Well happy Monday, I hope it treated everyone well. Mine was okay, but I felt pretty scattered at work trying to get back into the grind while mentally preparing for the holidays. Monday’s aren’t typically my most productive days, so adding a layer of holiday complication did not help! Luckily I got it together by dinner time. :-) Last night I threw a cup of dried chickpeas in the fridge to soak overnight with no real idea of what I was going to do with it, I figured I’d cross that bridge when I got there. :-) When I got home, I was craving something curry and hot and hit AllRecipes for inspiration. Well, hammering chickpeas into the ingredients for main dishes only produced 25 recipes and I wasn’t feeling most of them either missing too many of the ingredients or the recipes taking way too long for a week night. This was the only one that peeked my interest to veganize and economize for what I had in the kitchen. As is, it seemed like a gut bomb to me packing ground meat and chickpeas. And I didn’t have canned coconut milk or canned tomatoes. But I do have fresh tomatoes, shredded coconut and a blender so here we go!
Curry Chickpea Stew
- 1 tbsp. sesame oil
- 1 onion, chopped
- 3 cloves garlic, minced
- 1 cup dried chickpeas, soaked overnight
- 1/4 cup sun dried tomatoes
- 2 medium roma tomatoes, chopped
- 2 tbsp. curry powder
- 1/4 cup dried, shredded coconut
- 1/4 cup nutritional yeast
- 1 eggplant, chopped
- 1/2 bunch cilantro, chopped
- 2 cups cauliflower, chopped
- 4 cups water
Heat sesame oil, onion and garlic in a large soup pot over medium heat until onions are transparent.
Meanwhile, place tomatoes, sun dried tomatoes, coconut, curry and water into a high speed blender and blend until thoroughly mixed.
Pour blender contents into the soup pot.
Add chickpeas and bring mixture to a boil.
Reduce to medium heat, add eggplant, cauliflower, cilantro and nutritional yeast. Simmer covered for 40 minutes.
Then serve.

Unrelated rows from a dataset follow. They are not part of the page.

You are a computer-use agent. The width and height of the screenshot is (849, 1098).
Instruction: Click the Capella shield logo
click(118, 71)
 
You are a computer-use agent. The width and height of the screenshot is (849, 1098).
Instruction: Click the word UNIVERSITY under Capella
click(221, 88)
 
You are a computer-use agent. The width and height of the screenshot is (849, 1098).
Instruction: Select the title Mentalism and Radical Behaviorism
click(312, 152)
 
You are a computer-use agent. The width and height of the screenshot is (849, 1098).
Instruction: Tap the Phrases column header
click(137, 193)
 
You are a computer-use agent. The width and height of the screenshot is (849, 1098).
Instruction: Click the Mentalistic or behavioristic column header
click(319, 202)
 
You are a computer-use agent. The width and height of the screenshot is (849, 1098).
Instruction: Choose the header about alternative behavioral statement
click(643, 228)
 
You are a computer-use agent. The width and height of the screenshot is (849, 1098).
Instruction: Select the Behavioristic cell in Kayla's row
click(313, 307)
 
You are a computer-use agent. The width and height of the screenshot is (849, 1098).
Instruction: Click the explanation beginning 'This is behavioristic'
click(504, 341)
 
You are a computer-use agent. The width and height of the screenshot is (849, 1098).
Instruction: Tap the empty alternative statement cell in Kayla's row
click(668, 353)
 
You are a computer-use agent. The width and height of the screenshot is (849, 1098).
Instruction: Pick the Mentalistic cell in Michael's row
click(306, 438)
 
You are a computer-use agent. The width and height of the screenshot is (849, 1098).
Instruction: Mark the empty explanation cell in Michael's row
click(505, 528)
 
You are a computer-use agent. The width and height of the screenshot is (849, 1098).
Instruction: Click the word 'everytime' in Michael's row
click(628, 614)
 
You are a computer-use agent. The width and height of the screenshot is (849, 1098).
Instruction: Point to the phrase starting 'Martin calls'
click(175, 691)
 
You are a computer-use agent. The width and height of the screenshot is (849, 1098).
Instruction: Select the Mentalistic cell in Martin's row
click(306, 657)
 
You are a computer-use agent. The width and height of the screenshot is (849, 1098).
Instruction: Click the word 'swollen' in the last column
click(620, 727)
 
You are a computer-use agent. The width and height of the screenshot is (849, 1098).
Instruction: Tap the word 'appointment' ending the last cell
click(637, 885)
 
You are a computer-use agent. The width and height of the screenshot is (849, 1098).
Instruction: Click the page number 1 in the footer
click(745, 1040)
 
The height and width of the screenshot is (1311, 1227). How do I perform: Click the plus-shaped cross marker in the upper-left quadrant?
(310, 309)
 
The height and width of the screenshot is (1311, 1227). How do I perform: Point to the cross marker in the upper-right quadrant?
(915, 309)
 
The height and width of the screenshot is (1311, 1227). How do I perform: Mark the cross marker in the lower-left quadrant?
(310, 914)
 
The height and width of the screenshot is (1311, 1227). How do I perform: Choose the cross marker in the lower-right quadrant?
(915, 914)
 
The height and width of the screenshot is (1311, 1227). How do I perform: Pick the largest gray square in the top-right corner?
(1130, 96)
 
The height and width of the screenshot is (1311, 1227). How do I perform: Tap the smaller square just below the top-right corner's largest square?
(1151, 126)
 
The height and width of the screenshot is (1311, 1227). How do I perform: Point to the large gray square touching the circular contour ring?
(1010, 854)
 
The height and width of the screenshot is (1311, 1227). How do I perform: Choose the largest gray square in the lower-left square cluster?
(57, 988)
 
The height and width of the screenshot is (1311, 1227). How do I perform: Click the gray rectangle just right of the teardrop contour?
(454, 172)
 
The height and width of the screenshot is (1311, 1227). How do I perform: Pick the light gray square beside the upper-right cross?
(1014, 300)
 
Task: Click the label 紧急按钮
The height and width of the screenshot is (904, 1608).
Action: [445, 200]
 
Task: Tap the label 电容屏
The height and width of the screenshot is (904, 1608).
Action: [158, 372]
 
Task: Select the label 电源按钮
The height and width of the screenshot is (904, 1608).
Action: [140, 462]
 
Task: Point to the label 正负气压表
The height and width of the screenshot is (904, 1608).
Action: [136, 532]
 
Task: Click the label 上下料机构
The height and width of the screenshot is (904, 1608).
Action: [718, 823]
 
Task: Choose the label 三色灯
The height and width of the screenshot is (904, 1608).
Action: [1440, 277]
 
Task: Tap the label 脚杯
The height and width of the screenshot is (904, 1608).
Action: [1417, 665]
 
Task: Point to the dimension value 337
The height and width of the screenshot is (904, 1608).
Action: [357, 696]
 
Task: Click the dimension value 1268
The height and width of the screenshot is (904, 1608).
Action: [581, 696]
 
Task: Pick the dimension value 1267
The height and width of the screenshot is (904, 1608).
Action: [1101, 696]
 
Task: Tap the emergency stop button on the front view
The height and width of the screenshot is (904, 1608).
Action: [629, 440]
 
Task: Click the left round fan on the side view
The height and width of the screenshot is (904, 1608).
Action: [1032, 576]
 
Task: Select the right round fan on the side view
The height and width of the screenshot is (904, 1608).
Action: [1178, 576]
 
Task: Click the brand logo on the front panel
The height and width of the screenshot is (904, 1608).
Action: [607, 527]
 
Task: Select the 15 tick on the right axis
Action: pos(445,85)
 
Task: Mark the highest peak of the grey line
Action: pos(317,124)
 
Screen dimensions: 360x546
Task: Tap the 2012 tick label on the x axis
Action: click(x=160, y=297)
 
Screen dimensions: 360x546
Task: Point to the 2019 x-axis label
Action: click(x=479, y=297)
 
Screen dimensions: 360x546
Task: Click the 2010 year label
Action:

Makes 4-6 servings.
I used romanesco broccoli in place of the cauliflower because it’s a lot like it texture and taste wise and I still had some left from our last CSA box.
The curry flavor was great accented with a mild coconut flavor and the varying texture of the eggplant, cauliflower/broccoli and chickpeas made it a filling and satisfying stew with and underlying creamy flavor thanks to the nutritional yeast. Some may want to add more salt, I tend to be an under salter figuring it can be added at the table if needed. :-) It’s a great soup base to throw just about any veggies into – carrots, celery, peppers, and whatever else you need to use up. If you’re a curry fan, give this one-pot meal a try.